I can only agree with this, I also love Ukraine. I wouldn’t leave the country, even if the communists were to return to power tomorrow. Whatever the political system I would stay in Ukraine.

How stable do you think democracy is?
Sorry, but I don’t understand entirely what the term “democracy” means. It is, of course, defined in a number of very different ways in our country. The press is subject to censorship, literature not. We have over 200 political parties but we do not have free politics. And this is the same in almost all areas, that’s what I can say about democracy.

You live in Charkiv, the largest town in east Ukraine, which was traditionally always oriented towards Russia. Is this still noticeable today?
On the streets you hear more Russian. But when you speak to people in Ukrainian now they answer in Ukrainian. Russian is the language used in public life in east Ukraine, whereas at home people speak Ukrainian. Increasingly the people of east Ukraine see themselves as Ukrainian citizens. I like the east of this country, it has more potential than many believe.
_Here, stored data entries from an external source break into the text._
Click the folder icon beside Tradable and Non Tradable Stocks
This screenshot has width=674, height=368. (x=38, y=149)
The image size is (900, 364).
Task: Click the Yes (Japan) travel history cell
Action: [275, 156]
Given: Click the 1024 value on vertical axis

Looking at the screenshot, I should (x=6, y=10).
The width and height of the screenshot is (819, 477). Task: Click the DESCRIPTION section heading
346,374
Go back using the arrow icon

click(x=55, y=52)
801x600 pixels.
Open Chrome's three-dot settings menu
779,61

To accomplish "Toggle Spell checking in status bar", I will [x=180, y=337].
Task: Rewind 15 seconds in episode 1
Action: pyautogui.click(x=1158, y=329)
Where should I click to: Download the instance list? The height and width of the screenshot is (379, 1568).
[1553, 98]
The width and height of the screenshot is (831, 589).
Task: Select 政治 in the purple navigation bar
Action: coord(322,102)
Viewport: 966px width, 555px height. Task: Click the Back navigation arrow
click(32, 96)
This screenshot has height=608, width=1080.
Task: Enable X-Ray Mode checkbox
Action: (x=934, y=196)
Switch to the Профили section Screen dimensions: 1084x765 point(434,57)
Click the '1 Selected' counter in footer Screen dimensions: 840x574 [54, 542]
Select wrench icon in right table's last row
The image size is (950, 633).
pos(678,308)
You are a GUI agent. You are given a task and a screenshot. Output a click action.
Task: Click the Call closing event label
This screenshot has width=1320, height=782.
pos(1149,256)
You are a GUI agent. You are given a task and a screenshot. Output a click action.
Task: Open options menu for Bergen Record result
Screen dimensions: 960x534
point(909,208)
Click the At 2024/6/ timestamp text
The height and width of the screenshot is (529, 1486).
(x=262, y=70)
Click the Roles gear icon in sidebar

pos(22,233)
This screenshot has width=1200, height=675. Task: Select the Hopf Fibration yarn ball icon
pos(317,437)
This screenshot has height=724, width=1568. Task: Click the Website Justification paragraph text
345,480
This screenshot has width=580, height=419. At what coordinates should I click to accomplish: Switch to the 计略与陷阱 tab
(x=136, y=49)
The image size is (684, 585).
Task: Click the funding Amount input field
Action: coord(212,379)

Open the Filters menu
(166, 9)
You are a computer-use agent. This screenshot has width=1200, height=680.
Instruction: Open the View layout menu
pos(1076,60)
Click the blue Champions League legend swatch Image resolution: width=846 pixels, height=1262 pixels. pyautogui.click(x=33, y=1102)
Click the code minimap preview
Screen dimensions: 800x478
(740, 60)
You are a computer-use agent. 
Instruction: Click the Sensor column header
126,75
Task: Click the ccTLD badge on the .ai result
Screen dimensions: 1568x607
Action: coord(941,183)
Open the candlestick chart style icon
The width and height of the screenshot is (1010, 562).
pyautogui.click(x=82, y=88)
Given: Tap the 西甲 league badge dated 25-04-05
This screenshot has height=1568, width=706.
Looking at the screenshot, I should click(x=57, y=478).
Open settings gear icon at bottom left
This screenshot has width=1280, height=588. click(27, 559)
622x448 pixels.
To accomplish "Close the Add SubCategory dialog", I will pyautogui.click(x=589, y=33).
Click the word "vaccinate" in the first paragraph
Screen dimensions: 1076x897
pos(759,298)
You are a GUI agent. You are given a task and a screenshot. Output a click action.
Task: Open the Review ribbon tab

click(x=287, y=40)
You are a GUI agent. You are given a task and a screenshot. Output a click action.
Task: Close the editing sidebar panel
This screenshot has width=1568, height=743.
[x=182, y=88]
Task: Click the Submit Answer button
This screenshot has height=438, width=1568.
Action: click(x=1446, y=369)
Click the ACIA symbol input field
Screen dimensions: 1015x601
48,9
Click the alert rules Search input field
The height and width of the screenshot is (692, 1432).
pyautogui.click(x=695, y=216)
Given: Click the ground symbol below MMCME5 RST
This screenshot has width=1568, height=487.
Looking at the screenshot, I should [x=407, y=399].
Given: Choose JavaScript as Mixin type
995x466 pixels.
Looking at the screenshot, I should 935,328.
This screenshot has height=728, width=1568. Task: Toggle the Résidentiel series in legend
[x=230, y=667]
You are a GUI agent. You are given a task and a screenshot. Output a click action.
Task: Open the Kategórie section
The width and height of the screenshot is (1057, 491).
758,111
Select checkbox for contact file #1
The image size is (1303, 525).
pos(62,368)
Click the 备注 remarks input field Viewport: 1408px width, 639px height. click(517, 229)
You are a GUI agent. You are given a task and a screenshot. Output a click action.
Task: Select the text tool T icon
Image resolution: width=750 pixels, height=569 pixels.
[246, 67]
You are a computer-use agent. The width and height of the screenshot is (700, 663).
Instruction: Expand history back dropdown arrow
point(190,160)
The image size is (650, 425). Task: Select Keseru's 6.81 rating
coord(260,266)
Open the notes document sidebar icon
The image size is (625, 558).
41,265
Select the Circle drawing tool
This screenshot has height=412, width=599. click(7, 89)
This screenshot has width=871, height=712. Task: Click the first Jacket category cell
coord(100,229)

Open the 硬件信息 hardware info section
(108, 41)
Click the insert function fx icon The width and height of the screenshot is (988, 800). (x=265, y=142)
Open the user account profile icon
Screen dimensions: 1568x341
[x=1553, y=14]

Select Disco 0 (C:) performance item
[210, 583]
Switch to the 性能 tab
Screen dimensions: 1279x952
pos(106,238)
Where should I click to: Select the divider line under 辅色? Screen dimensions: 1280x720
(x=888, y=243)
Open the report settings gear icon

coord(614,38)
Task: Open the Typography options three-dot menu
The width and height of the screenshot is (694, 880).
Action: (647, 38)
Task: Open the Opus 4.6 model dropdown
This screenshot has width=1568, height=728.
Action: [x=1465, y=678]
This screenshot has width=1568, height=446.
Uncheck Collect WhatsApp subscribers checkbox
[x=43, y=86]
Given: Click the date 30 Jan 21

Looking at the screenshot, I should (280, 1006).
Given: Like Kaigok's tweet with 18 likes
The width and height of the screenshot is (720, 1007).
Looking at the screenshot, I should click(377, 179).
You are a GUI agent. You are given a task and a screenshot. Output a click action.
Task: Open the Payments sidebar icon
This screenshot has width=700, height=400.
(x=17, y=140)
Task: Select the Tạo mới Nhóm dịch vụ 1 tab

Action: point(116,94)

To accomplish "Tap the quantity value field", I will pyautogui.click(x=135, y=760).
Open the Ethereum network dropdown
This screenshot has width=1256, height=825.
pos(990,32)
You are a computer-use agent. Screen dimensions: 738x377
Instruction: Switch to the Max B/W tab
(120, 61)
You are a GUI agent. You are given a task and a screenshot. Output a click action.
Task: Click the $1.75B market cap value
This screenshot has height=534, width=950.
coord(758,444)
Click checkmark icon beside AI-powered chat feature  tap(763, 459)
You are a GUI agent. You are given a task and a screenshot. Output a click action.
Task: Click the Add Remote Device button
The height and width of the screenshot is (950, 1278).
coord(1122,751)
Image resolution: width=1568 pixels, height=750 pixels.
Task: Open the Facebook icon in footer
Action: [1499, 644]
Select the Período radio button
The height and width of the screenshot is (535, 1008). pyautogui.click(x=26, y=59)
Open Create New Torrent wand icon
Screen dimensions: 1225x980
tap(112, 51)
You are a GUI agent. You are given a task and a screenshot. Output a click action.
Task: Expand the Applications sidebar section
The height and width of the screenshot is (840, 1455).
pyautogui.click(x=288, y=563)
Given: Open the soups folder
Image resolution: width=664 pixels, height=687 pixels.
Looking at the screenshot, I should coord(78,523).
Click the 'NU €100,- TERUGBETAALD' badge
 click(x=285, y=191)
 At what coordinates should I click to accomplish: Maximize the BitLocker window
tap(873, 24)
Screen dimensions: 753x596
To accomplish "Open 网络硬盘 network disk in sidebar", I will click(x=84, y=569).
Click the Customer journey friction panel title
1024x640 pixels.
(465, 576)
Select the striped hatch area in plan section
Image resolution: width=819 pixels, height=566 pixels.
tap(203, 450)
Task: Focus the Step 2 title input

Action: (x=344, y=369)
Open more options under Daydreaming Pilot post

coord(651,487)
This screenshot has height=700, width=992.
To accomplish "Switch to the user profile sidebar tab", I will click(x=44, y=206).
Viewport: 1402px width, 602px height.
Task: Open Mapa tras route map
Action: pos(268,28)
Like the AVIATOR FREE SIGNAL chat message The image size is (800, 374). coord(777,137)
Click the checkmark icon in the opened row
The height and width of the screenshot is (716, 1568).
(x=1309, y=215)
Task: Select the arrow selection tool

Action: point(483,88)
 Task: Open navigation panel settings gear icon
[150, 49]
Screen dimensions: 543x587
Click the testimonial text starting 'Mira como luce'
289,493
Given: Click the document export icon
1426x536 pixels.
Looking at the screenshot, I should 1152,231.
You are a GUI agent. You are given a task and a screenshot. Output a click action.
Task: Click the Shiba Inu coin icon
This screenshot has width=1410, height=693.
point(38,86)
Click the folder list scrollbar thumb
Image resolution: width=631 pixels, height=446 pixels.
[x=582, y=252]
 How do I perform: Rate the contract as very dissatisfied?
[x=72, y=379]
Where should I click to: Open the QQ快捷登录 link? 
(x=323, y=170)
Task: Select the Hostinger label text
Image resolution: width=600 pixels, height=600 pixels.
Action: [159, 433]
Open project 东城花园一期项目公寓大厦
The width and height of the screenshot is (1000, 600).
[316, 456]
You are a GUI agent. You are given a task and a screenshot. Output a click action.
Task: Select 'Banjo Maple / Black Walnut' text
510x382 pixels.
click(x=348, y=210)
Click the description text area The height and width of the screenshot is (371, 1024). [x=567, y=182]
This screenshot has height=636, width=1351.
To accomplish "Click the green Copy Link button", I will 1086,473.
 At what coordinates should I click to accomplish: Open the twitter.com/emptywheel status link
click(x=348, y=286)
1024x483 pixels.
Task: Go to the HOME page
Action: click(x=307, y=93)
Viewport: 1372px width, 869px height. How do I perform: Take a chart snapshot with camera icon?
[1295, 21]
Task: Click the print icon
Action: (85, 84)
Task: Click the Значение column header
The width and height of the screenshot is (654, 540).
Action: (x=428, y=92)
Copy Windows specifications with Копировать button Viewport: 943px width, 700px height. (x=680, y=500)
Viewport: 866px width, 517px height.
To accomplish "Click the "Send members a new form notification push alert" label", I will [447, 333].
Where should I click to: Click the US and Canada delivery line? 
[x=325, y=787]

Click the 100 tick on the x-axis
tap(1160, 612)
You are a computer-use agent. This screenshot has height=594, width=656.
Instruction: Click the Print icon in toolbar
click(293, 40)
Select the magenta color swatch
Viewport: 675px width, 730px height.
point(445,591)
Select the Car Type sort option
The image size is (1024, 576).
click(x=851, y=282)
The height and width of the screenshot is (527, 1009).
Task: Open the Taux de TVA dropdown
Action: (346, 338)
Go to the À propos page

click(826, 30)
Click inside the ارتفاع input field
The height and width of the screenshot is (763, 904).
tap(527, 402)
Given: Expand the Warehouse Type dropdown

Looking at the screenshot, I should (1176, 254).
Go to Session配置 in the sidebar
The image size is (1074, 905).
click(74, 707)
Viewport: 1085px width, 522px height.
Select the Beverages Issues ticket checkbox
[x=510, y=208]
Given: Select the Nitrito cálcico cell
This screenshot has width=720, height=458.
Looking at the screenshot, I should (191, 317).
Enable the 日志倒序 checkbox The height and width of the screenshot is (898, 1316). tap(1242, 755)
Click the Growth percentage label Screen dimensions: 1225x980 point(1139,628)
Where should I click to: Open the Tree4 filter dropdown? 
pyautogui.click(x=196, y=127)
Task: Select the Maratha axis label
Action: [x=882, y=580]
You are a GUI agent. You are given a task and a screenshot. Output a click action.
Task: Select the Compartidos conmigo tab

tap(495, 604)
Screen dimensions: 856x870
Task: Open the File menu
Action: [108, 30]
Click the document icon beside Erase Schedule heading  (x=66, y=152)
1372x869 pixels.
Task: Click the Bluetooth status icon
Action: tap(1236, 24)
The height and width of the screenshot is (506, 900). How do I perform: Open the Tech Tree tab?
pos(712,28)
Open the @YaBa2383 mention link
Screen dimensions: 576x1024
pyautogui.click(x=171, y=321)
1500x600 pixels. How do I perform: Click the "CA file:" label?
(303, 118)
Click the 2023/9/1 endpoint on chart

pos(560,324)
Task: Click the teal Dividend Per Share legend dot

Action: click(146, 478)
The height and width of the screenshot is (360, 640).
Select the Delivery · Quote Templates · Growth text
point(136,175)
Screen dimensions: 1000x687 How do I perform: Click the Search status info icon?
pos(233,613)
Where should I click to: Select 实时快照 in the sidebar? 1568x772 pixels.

You published your first volume of poetry when you were barely 20 years old. Did you write in Ukrainian from the start?
Yes, always, language is not so much a topic of discussion among us authors as it is among politicians. In Ukraine there are also very many excellent authors who write in Russian, I don’t wish to deny that. Unfortunately it has to be said that as regards their themes they often oriente themselves towards Moscow and Russia.

Many of those interested in literature find current Ukrainian literature and literature from Eastern Europe in general far more exciting than, say, German literature. Can you offer any explanation for this?
I don’t know. Perhaps things are not so good for authors in the western Schengen zone and they are experiencing writing blocks?

How do you manage? Can one survive as an author in Ukraine?
Officially I am unemployed. I write books, articles for newspapers, magazines and rock groups, give a lot of readings in Ukraine and throughout Europe. Somehow or other I manage. I don’t own a house with a swimming pool and I don’t buy cocaine. But I own a bicyle and I have negotiated good fees from the publishing companies.

Can people in Ukraine afford to buy books?
Let’s put it this way, they are very interested in books. Not so many buy books as they are really too expensive for most people but many people with an interest in literature attend readings. This is a good sign!

Your latest novel will appear in German in autumn. Once again the title is a very striking one: “Anarchy in the UKR”, what is the book about?

It is a book without a subject, it is very intimate, brutal and lyrical.

You are a very literate author and yet have a pronounced weakness for pop culture. Do you see this as a contradiction?
No, there is not great difference. Pop culture is like the Bible: hardly anyone has read it but almost everyone knows the quotations from it.